Sermon: The suffering that does not kill you makes you stronger

As we commemorate the infamous Genocide that marked our country in 1994, we should continue to pray for the souls of the Genocide-victims. The survivors should be encouraged to keep on moving because the suffering that does not kill you makes you stronger.

Saturday, April 04, 2009

As we commemorate the infamous Genocide that marked our country in 1994, we should continue to pray for the souls of the Genocide-victims.

The survivors should be encouraged to keep on moving because the suffering that does not kill you makes you stronger. At the same time during the Holy Week, Christians meditate on the meaning of suffering.

Generally, suffering is one of the most common words that we use in our day to day life. In the broad sense, we apply the word suffering to any unpleasant feeling, emotion or sensation.

In order to show that it is a basic feeling in our emotional life, we use such qualifiers to it as mental, emotional, psychological, or spiritual suffering, just to mention a few.

When expressing our feelings of suffering we use such words as distress, sorrow, unhappiness, misery, affliction, woe, ill, discomfort, displeasure, disagreeableness, unpleasantness, discrimination, persecution.

The length of the list may depend on individuals, because when it comes to suffering, every man has a story to tell and his or her type of cross to bear.

And for a country like ours which has been marked by the infamous genocide, the situation becomes a laboratory of suffering.

Suffering being so central to our human experience; almost all people, depending on their point of departure, ascribe some purpose to its agony.

Psychologists look at suffering with regret for its initial disrupting nature associated with pain; but they do point out its positive side, especially in matters of its contribution to individual’s capacity to organise better his or her world and psyche.

According to them, suffering somehow equips us with the coping strategies (of fight or flight), which enable us to resist difficult times in our life. Hence the age-old maxim: "the suffering that does not kill you makes you stronger”. The Christian understanding of human suffering tells us something more.

Pope John Paul II in his apostolic letter Salvifici Doloris, explains suffering not only as central to human experience, but central as well to Christian mission. It is in this line that he describes the bible as ‘a great book about suffering’.

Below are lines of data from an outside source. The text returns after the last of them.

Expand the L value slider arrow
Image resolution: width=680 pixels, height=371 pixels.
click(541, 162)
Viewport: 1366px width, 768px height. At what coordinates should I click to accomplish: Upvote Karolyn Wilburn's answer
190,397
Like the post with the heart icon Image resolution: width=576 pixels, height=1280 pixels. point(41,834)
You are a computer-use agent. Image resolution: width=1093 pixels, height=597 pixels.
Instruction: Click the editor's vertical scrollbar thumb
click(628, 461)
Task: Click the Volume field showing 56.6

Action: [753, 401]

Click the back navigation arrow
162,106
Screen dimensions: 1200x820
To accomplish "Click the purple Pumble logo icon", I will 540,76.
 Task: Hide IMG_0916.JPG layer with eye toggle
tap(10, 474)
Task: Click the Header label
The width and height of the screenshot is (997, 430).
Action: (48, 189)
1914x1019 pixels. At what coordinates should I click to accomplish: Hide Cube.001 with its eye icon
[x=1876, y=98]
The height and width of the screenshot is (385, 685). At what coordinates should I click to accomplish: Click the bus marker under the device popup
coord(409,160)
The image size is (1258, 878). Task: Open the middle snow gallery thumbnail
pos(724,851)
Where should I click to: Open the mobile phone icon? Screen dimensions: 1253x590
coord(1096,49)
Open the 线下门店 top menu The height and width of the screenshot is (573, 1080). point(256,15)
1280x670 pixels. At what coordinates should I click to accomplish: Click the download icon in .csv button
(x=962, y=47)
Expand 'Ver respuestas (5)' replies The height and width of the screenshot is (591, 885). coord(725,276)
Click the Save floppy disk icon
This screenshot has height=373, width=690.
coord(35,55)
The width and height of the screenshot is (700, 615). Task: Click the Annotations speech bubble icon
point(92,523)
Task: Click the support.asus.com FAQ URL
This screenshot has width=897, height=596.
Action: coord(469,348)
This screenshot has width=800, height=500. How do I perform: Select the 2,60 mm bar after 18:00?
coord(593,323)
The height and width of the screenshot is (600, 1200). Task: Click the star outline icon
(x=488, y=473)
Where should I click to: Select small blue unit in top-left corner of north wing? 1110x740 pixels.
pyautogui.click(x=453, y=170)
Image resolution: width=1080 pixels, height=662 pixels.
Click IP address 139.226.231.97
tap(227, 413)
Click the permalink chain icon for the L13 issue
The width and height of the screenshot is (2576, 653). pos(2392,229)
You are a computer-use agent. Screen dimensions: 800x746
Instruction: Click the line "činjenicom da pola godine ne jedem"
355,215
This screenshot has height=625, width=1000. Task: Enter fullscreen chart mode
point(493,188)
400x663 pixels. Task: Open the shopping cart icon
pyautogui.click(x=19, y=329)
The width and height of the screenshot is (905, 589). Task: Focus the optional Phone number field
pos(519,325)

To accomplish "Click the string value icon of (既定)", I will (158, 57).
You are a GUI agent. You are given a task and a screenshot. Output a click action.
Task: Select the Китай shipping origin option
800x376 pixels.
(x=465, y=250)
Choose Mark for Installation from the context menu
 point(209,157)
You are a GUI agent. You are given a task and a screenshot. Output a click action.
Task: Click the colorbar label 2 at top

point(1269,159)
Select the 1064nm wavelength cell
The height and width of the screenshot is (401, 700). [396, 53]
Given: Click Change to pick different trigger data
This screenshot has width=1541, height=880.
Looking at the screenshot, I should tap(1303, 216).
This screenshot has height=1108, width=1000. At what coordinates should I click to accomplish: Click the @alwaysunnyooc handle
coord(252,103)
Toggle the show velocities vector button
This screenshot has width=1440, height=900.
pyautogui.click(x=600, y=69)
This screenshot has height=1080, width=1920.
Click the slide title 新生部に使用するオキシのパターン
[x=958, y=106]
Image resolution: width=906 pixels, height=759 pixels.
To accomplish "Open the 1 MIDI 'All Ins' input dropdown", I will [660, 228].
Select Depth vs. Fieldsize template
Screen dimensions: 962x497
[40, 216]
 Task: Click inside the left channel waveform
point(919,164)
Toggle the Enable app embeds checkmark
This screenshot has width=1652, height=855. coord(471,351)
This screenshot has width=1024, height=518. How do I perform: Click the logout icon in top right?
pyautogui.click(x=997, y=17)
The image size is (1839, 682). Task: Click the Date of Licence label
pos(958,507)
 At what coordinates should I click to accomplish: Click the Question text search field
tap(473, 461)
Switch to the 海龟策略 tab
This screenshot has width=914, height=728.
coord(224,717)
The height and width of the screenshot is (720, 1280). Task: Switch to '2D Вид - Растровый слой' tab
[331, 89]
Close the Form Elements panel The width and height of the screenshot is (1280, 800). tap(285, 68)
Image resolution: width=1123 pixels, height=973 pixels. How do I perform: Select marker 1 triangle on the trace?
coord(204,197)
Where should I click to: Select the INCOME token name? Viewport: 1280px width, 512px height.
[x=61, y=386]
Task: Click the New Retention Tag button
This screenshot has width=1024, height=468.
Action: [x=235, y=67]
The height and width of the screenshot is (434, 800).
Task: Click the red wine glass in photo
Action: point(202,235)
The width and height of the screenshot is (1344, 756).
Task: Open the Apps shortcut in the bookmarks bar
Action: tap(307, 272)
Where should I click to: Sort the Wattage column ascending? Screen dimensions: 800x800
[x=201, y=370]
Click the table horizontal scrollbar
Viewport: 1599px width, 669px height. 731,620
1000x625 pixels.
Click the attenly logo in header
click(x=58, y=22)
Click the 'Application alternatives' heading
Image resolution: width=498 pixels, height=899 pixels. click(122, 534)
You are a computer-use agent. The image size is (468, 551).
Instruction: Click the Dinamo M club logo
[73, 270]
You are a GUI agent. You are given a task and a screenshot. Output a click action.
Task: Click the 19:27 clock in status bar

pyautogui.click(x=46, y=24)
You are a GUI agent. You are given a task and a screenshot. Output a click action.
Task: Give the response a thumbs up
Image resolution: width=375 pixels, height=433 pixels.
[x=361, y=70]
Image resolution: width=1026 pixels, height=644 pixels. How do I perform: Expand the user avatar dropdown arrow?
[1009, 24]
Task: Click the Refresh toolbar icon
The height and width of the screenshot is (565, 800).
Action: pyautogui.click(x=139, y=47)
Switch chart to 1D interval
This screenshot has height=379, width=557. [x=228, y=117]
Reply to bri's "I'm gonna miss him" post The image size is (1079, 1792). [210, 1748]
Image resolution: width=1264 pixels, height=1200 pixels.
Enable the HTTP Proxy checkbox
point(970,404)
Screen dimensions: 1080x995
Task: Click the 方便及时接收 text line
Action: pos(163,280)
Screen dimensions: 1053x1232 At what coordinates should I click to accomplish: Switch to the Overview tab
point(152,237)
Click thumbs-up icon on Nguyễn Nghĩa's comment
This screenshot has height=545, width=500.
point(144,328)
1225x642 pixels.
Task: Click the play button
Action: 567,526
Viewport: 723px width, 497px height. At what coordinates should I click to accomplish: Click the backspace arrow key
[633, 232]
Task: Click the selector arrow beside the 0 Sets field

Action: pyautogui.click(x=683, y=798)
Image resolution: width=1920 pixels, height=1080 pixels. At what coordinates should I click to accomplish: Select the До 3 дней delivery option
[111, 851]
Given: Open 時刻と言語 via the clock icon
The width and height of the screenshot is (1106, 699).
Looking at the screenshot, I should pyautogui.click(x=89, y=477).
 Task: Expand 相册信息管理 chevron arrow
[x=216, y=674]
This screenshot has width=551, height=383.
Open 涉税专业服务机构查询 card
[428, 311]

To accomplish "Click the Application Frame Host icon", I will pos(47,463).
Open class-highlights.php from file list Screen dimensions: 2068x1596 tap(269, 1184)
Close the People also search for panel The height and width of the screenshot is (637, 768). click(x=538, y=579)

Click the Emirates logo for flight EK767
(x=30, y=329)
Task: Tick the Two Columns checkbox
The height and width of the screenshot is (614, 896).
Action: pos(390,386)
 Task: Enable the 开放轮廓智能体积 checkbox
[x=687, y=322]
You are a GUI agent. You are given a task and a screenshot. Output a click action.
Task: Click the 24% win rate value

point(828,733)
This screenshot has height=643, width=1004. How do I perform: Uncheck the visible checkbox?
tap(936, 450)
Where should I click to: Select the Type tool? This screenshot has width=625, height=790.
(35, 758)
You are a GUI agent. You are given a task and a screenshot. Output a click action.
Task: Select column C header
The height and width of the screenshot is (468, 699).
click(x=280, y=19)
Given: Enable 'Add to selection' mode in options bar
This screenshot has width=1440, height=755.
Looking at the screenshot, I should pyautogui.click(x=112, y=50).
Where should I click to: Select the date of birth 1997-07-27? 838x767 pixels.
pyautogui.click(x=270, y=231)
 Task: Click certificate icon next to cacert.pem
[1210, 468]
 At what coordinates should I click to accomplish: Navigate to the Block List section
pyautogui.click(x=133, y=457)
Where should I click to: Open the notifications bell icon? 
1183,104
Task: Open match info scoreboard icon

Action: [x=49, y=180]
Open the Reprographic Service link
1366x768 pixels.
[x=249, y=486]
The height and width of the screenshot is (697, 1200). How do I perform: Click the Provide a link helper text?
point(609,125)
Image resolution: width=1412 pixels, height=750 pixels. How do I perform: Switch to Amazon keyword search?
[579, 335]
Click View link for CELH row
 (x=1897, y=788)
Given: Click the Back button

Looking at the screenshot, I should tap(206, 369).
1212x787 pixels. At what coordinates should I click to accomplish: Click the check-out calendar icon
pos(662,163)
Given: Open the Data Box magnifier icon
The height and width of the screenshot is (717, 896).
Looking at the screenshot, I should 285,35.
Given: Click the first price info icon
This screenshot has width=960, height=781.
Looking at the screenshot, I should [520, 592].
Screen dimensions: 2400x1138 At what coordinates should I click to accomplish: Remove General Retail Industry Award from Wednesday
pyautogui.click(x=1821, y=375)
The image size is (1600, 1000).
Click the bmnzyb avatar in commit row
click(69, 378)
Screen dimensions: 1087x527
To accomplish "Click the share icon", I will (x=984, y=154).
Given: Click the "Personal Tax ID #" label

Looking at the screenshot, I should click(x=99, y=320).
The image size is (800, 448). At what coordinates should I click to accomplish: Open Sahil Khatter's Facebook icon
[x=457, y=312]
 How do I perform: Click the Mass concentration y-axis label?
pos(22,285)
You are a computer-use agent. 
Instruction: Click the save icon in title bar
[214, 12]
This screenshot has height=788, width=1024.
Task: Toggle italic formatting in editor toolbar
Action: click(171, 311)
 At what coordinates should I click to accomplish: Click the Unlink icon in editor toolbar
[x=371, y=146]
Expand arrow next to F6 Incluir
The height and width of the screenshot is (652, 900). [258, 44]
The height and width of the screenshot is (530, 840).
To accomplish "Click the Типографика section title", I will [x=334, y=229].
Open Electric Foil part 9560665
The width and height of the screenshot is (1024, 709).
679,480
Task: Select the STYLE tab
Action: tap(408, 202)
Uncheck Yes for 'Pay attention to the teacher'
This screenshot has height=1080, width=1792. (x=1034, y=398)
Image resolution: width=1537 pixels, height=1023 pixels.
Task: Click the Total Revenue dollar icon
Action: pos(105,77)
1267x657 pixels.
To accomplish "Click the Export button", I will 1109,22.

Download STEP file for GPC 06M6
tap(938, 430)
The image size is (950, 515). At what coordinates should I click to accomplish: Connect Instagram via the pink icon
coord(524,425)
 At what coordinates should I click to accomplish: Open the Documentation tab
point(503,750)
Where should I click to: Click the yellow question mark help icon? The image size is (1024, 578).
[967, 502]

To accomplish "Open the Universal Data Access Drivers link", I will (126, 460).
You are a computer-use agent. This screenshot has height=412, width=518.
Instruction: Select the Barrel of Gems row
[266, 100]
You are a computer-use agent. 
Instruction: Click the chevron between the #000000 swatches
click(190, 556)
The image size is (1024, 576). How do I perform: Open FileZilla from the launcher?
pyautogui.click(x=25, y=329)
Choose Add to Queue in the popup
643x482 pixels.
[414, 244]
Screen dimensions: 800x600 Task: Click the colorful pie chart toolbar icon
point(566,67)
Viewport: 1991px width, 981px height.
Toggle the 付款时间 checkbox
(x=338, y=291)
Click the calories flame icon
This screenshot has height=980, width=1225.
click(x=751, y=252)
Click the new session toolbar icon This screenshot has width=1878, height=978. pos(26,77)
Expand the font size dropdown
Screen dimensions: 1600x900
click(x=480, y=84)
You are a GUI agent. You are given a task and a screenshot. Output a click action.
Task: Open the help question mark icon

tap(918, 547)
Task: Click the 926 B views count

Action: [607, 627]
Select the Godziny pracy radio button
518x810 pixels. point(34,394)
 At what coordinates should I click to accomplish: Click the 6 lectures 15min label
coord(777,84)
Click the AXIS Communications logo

The Catholic Church teaches that suffering though not a desirable thing in itself has been given a new meaning by Jesus Christ when he chose it as the way to show his love for humanity.

His death on the cross was a clear sign that he was prepared to do all it took to save man. And when he took his last breath, Jesus struck at the roots of the evil in such a surprising way that even the eyes of the Roman centurion were opened and he declared: "Truly this man was the Son of God!” (Mk 15.39). 

It became clear to the followers of Jesus, that his suffering was both substitutive and redemptive. This they understood not because of fear as the centurion, but through their faith.

Faith therefore provides us the prism or the vision, through which we can grasp the reality and unfolding of our daily life without being obstructed by suffering.

Through faith we can feel God’s plan, Christ’s love and the power of the Holy Spirit as part of who we are, what we enjoy and what we suffer.

This in turn influences the way we live out our life. It is only with this Christian understanding of faith that we can understand the meaning of St. Paul’s letter to the Corinthians: We are afflicted in every way, but not crushed; perplexed, but not driven to despair; persecuted, but not forsaken; struck down, but not destroyed; always carrying in the body the death of Jesus, so that his life may be manifested in our life. (2 Cor 4:8) 

Needless to say, all genocide survivors should find some consolation in these words of the apostle. The Holy Week is a time the Church sets aside each year so that we can meditate on the meaning of Christ’s suffering and our own suffering.

The liturgy of this period should therefore help us to pray for the souls of all the victims of the Genocide, to console the survivors and to say Never Again with a voice which is more determined than ever before.